8. Enjoy a Greek Night
Experience Greek hospitality
Don’t miss a chance to experience a traditional Greek night! There are many places to enjoy this, but one that I highly recommend is hosted by Periklis Katsaros at Nikolas Taverna in Agni Bay. Held weekly on a Thursday night, booking is essential as this is always a very popular event. Arriving by boat makes it an extra special treat. You can ask to be picked up by the taverna’s boat taxi from a nearby beach.
Not only is this a beautiful setting overlooking the bay, but above all, Periklis ensures that his guests have a truly Greek experience, carrying on the traditions of his Grandfather. You will be assured of a warm welcome and served a delicious meal of spit roast lamb or chicken. The wine flows and the talented musicians begin to play. Dancers in brightly coloured traditional costume display their dances and Periklis himself takes to the floor. Finally, make sure you accept your invitation to participate! The evening draws to a close when the last guest leaves.
9. Visit Paleokastrisa
The dramatic headlands and crescent-shaped bays of Paleokastrisa are well celebrated, having featured in the James Bond film ‘For Your Eyes Only’. They have attracted visitors for many years. There are three pretty bays here. From the harbour you can hire a boat or join an organised boat trip to visit the cliff grottos and caves. The turquoise seas are crystal clear and hence make it a popular choice for scuba diving.

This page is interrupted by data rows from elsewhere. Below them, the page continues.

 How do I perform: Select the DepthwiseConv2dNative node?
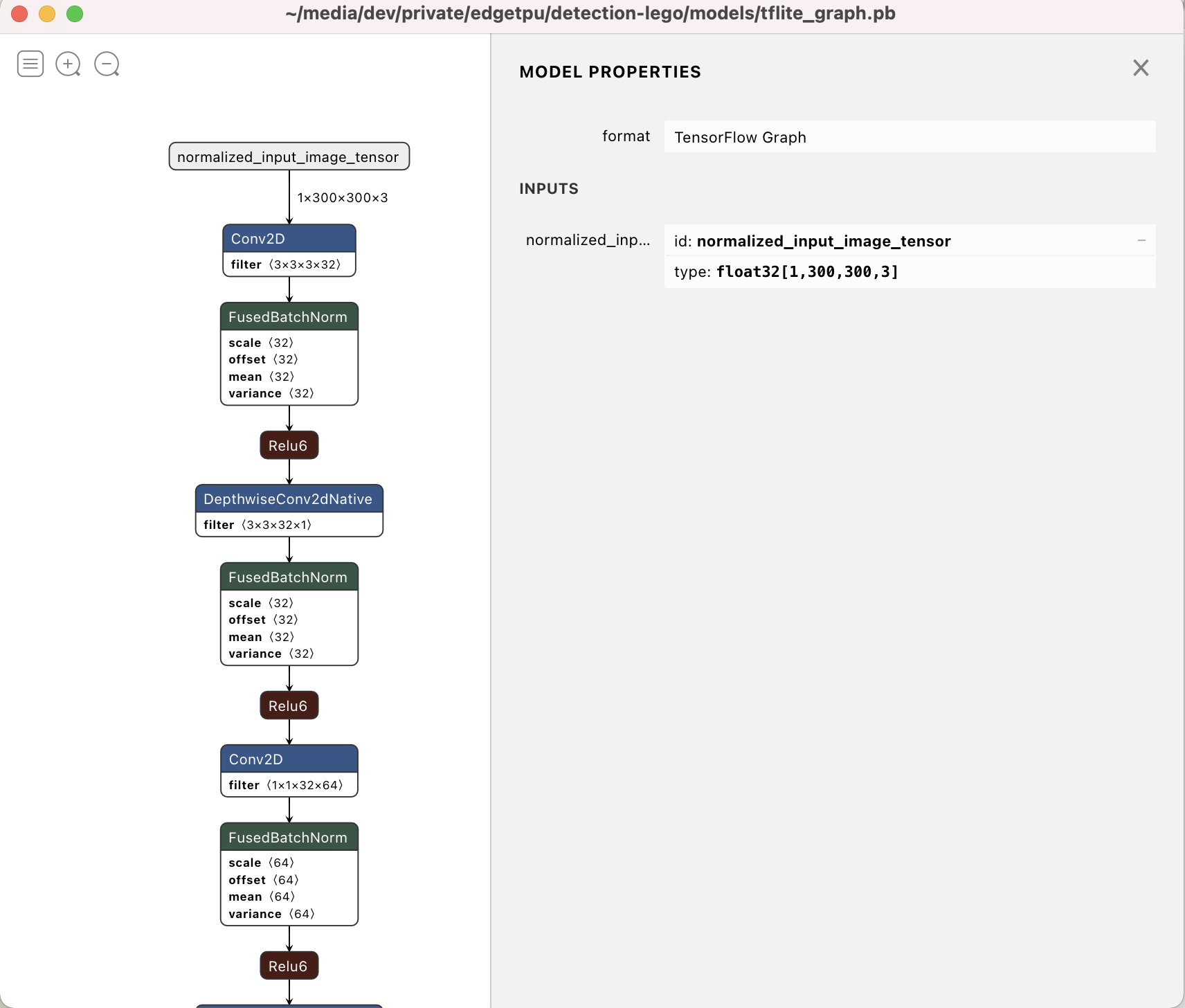coord(289,499)
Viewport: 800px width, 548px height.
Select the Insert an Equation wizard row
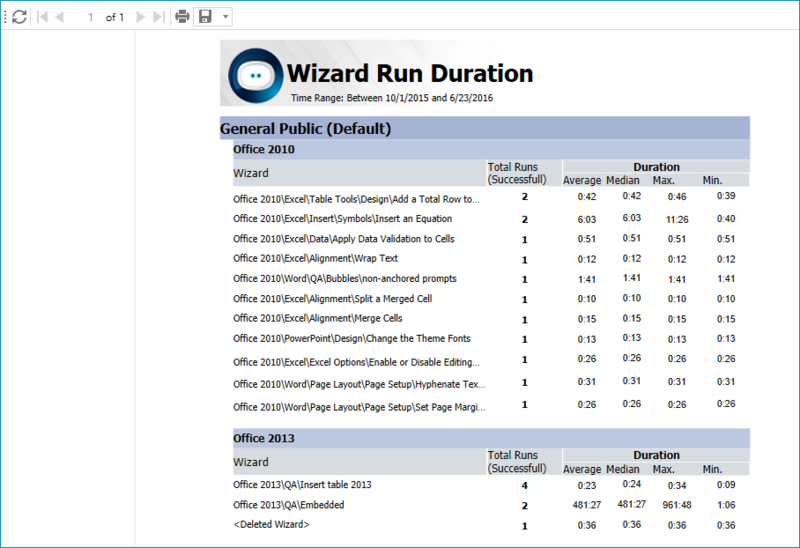click(342, 218)
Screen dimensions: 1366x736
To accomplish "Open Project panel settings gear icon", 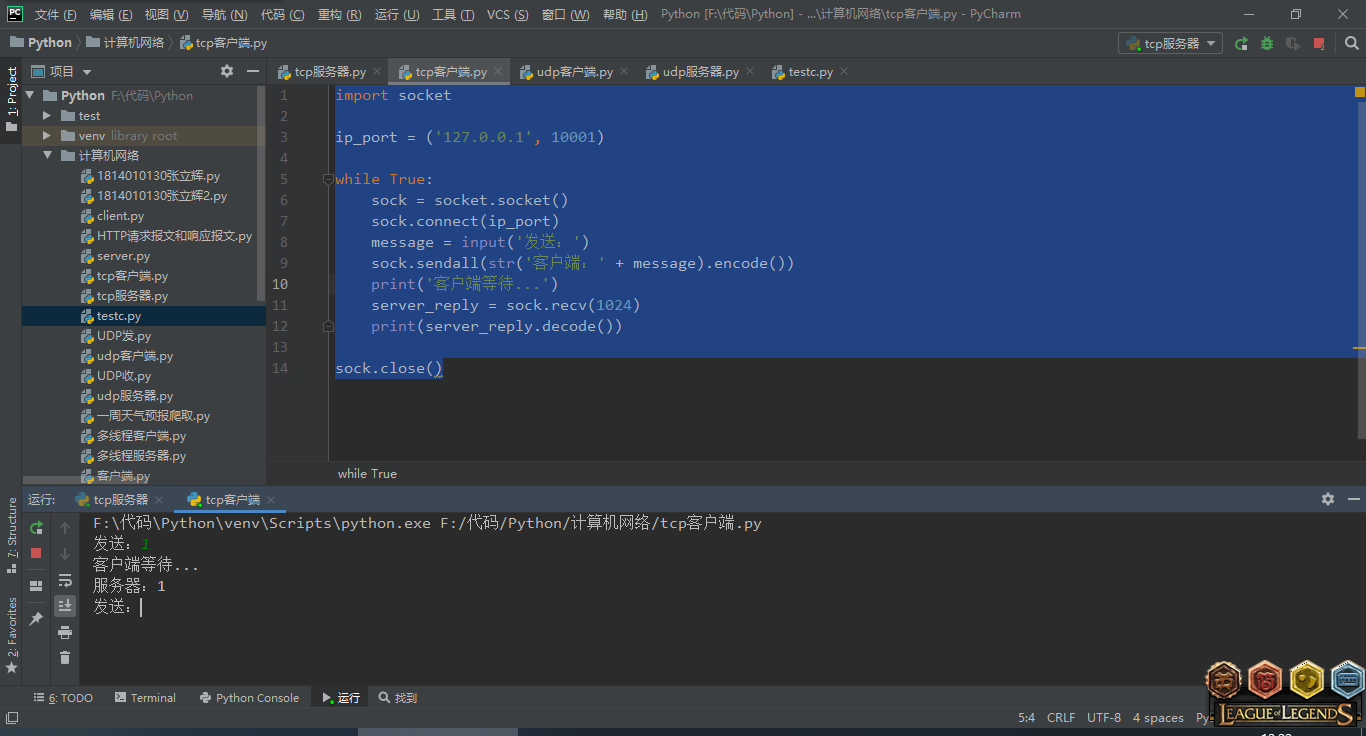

On the Western headland, there is a lovely monastery set in beautiful gardens. It is free to enter and worth a visit. (Ladies must cover bare shoulders and thighs) The views from the headland are fantastic and well worth the climb.
10. Visit the Church of Panagia Vlacherna and Potikonisi
This is probably the most photographed and recognised view in Corfu and it features on many postcards. Just two kilometres from Corfu Town, the whitewashed Church of Panagia Vlacherna sits on a tiny islet reached by a narrow strip of land. The best view is from the terrace and cafe above at Kanoni. From here, steps lead down to the little harbour and causeway. You can board a small boat to take you the five-minute trip to Pontikonisi, ‘Mouse Island’. Nestling amongst the dense vegetation is the Byzantine church of Pantokratoras.
In conclusion, Corfu island is a magical place to explore due to its beautiful landscape and history but above all the warmth and hospitality of its people.